Everybody is busy. We get that. There’s only so much you can do at once. As such, the goal of our consulting work is not to identify a utopian endpoint, but to identify a sequence of small steps that can get you there over time. This approach takes less time, delivers benefits sooner, costs less and, critically, requires far less people/change management. In short, it’s an example of Continuous Improvement. Using this methodology, we can get started slowly and accelerate the pace of change (and associated benefits) over time as:
a) staff get used to constant improvements
b) the business generates more excess capacity (time, dollars or both) to invest over time, through the delivery of interim benefits along the journey
Identify > Optimise > Document > Facilitate > Automate
Our 5-step framework is flexible to each process – sometimes we can go straight from step 1 to step 5, if the automation is obvious and easy to implement. But often it isn’t and the best approach is to go through each of these steps in sequence.
We start by identifying possible improvements in the business. This is done through a combination of interviews with key stakeholders, observation and formal process mapping workshops. At the end of this process, we end up with a sorted, prioritised list of improvements that would have the greatest return on investment.
Depending on the changes involved, we may also insert a Systems Architecture piece here to ensure that the changes we plan to make over time converge rather than diverge. This is the case if we need to implement multiple software systems over time – we want them to talk to each other, or leverage a common system – rather than result in further siloing of data and business processes.

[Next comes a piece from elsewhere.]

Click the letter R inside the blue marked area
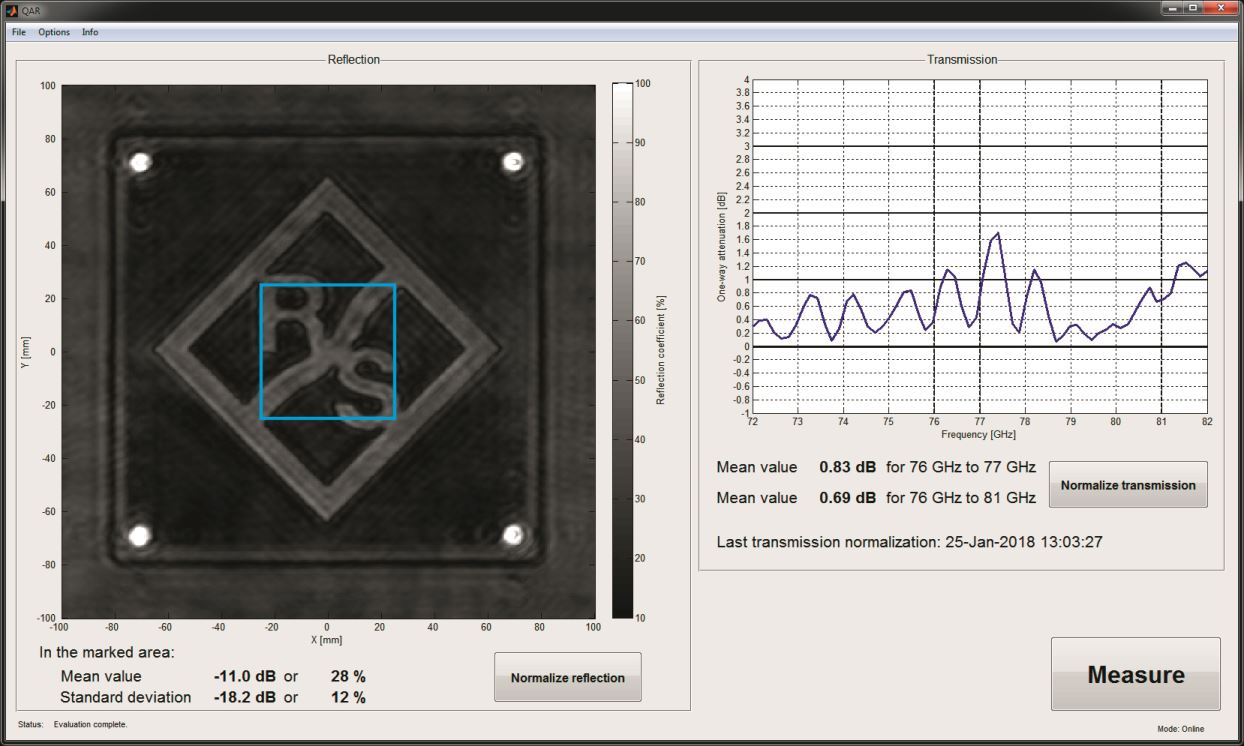 coord(292,315)

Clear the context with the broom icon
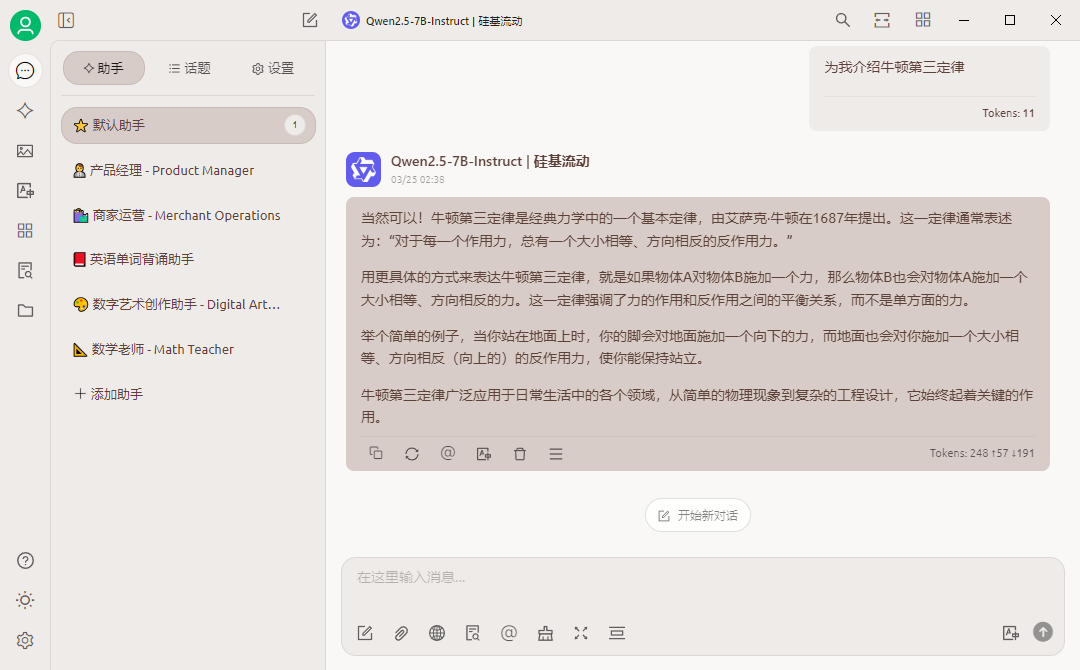[x=545, y=633]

Then, sequentially, for each process, we tear apart the way it is currently working and ask how it could be done better, bearing in mind both possible manual and technical solutions. We get you or your staff to run this process and see how it works.
We then document this improved process. At this point, you can “hand it off” to a manager or staff member to manage. This should free up your time to be able to focus on other business improvement tasks. Whilst the work is still getting done manually at this point, the documentation serves a couple of key purposes:
- it gets the management of this process off your plate
- it results in a greater likelihood of the process being executed correctly and resulting in fewer exceptions / escalations to you
- it acts as a form of “specification” for what we want to subsequently partially or fully automate
During this phase, we identify if technology can be used to facilitate the human managing or executing the task. For instance, a procedure may need to be done manually (it may involve phoning someone, and we don’t want our customers speaking to computers just yet!), but the management of the status of that task might be automated – such as the task creation being done on a schedule based on some data in a CRM, a notification sent automatically to the staff member, business rules around how long the task is allowed to sit in WIP and then automated reports on process completion times and volumes of activity at the end. This may be sufficient without further automation. In particular, doing this kind of facilitation is far cheaper than trying to automate highly complex or human-dependent tasks, but typically delivers 80% of the benefit of so doing. It also allows far greater business scalability and facilitates a flatter (and hence more efficient and dynamic) organisation to evolve over time, as there is less need for multiple layers of hierarchical management.
After the above, if and only if there is a clear business case for so doing, we automate. Having gone through the above steps, this is usually trivially obvious to establish as we have baseline data for how long a task is taking manually and can calculate that cost. We know the exact steps involved in the task (through step 3) and hence we can work out to a high degree of accuracy what it would take to automate that task. The ROI is then very clear (or not), and is typically achieved for many common tasks inside 3 months.
We then repeat the above process until we run out of ROI-positive things to improve. But at that point, you’ve probably grown and have new challenges!